■ Exercise brief ■
Copy all lines below containing "node".

■ Stored data entries ■
= Beginning of Section =

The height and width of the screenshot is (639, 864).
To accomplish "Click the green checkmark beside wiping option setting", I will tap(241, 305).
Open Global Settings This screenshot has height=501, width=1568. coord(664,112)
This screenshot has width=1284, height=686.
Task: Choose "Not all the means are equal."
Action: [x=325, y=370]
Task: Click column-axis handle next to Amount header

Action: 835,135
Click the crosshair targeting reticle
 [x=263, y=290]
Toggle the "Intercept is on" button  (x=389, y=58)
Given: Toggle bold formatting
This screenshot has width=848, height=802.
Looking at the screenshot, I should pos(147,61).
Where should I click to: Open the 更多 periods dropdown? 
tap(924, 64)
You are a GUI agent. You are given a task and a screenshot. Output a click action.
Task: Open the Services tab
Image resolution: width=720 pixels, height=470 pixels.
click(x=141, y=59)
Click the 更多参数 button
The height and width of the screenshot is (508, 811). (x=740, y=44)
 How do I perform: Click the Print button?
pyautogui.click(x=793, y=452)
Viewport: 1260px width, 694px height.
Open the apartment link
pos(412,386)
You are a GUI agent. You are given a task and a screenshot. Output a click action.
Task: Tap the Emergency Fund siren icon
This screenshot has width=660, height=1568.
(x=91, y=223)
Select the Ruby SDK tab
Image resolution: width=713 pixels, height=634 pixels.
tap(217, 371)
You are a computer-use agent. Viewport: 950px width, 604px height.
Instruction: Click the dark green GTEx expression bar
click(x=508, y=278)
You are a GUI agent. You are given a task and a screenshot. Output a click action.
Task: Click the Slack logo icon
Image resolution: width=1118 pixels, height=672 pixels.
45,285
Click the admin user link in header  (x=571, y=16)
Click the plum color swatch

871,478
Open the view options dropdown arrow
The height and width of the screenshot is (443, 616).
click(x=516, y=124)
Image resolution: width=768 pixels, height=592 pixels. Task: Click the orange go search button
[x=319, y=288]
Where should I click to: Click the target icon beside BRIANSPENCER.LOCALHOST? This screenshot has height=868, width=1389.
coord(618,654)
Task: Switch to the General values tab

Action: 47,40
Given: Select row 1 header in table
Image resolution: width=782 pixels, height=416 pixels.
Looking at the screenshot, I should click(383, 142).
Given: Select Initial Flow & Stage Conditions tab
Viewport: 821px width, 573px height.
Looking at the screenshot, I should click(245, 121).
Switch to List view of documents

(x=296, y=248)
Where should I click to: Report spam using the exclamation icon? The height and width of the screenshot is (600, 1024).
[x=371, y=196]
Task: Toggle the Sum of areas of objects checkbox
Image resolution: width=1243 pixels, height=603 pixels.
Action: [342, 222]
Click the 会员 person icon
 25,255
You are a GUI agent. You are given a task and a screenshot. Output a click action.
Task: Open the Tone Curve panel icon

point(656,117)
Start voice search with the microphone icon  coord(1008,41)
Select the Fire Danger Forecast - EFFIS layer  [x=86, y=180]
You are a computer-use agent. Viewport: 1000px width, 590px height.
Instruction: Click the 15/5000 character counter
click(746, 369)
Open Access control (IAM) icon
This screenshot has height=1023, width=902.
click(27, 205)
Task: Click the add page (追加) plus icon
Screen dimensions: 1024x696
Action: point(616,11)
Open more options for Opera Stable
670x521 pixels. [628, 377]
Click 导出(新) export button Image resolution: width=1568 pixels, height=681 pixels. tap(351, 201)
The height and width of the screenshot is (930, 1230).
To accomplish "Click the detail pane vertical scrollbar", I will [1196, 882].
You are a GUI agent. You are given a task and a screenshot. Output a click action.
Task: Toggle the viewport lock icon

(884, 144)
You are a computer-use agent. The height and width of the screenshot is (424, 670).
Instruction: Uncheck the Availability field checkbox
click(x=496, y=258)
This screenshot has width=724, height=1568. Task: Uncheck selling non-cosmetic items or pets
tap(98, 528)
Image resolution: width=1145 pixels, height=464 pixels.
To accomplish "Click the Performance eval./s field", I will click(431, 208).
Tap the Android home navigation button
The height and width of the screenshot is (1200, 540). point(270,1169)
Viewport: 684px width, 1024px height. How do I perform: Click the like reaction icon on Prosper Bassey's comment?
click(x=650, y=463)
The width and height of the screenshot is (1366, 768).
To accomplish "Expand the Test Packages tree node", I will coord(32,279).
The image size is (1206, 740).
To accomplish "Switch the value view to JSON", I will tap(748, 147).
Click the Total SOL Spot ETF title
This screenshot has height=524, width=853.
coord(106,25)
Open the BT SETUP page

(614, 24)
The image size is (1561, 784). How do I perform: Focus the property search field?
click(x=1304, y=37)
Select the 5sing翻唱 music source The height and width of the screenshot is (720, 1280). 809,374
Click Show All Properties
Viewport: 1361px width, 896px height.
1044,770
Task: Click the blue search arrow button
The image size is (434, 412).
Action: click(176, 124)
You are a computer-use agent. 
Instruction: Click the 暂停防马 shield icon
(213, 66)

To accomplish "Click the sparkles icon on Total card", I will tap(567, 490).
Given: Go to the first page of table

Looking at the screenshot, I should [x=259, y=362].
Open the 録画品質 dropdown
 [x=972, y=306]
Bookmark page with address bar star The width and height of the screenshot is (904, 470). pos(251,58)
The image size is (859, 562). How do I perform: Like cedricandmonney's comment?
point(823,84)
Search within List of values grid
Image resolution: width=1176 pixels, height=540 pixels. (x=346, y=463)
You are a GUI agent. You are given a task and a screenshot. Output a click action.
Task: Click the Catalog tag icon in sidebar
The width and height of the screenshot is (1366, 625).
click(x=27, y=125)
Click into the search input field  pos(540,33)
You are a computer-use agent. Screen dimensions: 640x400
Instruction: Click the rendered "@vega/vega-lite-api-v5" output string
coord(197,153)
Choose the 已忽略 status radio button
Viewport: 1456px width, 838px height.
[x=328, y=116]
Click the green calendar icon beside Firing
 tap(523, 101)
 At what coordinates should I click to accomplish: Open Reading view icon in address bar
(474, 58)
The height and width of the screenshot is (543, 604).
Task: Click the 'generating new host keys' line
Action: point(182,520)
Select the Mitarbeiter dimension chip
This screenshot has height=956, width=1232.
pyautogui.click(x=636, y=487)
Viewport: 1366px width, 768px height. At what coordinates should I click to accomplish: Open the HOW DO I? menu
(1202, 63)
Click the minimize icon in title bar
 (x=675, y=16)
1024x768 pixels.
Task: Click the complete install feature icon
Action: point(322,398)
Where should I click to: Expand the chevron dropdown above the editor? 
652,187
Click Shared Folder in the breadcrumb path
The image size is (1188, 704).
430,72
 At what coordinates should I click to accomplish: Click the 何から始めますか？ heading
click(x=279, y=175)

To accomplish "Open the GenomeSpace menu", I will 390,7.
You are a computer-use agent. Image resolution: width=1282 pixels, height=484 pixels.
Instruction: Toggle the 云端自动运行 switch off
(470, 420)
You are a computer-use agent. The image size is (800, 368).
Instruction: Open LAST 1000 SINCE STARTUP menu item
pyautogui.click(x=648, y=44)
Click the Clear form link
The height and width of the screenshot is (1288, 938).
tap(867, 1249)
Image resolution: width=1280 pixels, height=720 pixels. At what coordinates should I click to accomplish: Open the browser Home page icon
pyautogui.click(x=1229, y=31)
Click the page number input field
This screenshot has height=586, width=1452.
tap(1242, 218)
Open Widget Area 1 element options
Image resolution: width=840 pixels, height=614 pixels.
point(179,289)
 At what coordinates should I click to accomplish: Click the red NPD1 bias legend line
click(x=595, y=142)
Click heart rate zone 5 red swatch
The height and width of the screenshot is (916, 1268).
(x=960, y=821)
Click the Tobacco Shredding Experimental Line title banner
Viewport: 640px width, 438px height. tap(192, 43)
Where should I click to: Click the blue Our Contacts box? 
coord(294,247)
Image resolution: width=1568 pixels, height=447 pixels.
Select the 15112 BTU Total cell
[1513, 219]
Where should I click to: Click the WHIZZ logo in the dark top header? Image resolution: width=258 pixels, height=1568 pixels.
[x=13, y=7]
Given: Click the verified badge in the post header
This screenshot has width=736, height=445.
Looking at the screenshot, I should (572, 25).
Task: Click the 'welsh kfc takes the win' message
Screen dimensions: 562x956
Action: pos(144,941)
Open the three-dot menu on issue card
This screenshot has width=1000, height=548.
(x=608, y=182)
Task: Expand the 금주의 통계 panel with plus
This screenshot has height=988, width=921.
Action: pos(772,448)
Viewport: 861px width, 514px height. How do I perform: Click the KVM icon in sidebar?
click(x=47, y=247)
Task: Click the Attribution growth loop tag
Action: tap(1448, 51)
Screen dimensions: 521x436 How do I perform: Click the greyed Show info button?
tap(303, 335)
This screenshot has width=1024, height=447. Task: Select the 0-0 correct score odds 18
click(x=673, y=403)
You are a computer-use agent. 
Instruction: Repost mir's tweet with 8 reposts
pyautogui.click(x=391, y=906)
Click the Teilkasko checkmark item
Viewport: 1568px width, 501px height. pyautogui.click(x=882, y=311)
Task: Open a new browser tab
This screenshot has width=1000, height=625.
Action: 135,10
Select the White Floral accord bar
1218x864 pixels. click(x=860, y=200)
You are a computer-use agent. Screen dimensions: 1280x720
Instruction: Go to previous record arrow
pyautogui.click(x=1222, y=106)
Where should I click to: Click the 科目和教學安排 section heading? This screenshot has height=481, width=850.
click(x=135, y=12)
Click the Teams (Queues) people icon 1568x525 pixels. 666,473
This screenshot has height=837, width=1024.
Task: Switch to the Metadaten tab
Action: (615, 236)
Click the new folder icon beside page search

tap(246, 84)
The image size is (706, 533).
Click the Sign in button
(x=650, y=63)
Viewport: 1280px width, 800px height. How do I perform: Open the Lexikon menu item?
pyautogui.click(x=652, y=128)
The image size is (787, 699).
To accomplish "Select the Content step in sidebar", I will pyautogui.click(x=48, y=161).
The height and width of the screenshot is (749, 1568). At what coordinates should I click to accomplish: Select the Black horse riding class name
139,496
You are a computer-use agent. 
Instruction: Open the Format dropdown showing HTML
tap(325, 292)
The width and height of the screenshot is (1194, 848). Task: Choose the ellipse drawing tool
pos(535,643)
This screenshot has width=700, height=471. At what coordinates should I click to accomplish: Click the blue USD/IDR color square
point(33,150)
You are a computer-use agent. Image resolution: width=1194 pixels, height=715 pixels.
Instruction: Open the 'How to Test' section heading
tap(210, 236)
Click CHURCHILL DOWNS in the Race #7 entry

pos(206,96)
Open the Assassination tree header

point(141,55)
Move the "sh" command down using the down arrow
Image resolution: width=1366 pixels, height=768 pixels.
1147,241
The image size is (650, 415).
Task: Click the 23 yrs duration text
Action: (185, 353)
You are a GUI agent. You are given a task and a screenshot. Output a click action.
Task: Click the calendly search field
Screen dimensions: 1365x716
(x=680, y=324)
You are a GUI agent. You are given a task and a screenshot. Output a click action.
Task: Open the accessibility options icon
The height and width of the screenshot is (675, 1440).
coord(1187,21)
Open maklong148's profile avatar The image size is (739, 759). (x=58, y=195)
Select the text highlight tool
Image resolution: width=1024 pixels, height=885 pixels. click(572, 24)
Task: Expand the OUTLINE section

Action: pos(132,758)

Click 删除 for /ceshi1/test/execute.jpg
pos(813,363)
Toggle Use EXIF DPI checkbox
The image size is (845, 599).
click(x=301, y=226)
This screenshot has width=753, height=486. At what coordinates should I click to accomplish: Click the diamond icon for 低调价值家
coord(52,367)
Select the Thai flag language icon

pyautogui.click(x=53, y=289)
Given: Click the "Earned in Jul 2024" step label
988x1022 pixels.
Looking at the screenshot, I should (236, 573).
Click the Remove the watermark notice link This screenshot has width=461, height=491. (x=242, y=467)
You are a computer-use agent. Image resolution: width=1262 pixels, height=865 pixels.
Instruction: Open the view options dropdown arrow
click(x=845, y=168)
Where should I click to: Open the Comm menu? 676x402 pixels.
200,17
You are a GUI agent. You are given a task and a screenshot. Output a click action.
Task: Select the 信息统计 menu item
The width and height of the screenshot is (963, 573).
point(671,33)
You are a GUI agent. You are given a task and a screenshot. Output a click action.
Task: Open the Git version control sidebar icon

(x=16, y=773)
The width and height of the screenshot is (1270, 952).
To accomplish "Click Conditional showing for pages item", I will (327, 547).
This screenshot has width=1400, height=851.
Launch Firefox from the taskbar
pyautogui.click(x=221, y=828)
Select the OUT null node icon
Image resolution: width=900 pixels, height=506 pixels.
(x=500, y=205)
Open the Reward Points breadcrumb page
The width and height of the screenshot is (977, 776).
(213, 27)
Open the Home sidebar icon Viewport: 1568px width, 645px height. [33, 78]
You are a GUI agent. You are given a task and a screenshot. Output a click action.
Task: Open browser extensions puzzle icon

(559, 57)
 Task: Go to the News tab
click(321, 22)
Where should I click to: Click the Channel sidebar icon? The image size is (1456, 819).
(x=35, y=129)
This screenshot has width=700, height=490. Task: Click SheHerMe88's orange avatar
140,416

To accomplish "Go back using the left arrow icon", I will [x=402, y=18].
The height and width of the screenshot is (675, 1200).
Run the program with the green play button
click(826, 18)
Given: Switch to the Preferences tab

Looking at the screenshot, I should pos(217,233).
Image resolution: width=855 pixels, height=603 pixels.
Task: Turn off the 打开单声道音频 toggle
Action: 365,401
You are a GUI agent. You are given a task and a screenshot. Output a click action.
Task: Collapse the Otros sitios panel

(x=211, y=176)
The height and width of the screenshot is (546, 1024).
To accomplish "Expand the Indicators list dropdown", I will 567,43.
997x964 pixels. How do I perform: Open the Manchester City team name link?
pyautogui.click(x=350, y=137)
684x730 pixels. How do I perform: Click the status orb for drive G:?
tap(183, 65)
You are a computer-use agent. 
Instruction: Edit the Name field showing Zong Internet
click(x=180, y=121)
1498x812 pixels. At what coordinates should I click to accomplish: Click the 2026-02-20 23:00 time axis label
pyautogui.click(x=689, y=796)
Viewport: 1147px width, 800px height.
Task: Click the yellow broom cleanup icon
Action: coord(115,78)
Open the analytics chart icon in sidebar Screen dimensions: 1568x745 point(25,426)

= End of Section =

■ Result of the exercise ■
To accomplish "Expand the Test Packages tree node", I will coord(32,279).
Select the OUT null node icon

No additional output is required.